ACTION ITEM
Starting at the line that contains "Click the Reset button in GPU-Z", write out every line through the end of the records exactly as it stands, and leave out all pictures.
:: SUPPLIED MATERIAL ::
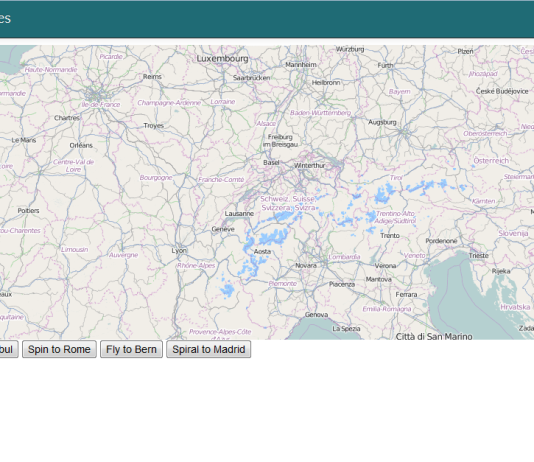Click the partially visible button ending in "bul"
Screen dimensions: 534x462
click(x=8, y=349)
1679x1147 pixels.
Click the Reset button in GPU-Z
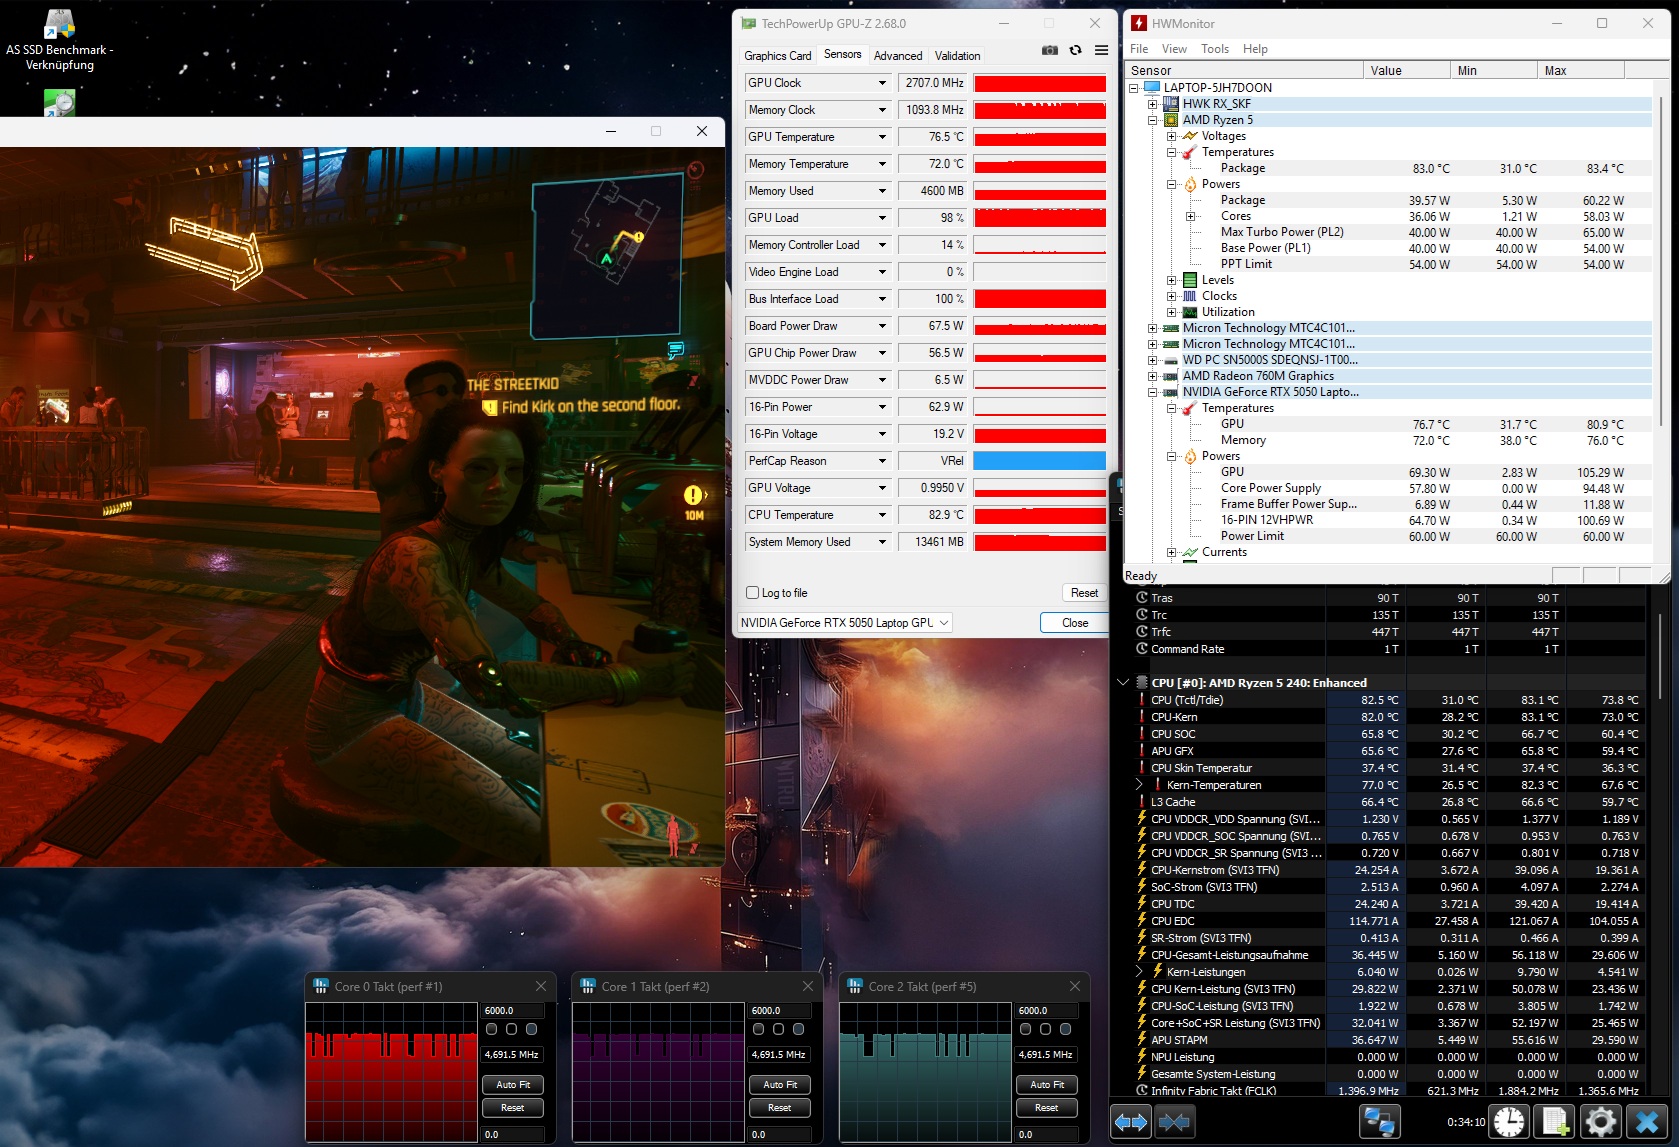[1084, 593]
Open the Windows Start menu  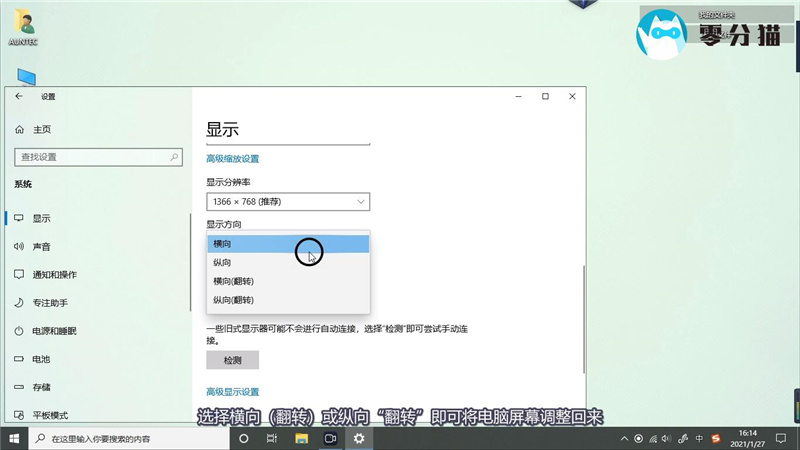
:::
SOLUTION FOR THIS EXERCISE
Click the Reset button in GPU-Z
[1084, 593]
Open the Windows Start menu  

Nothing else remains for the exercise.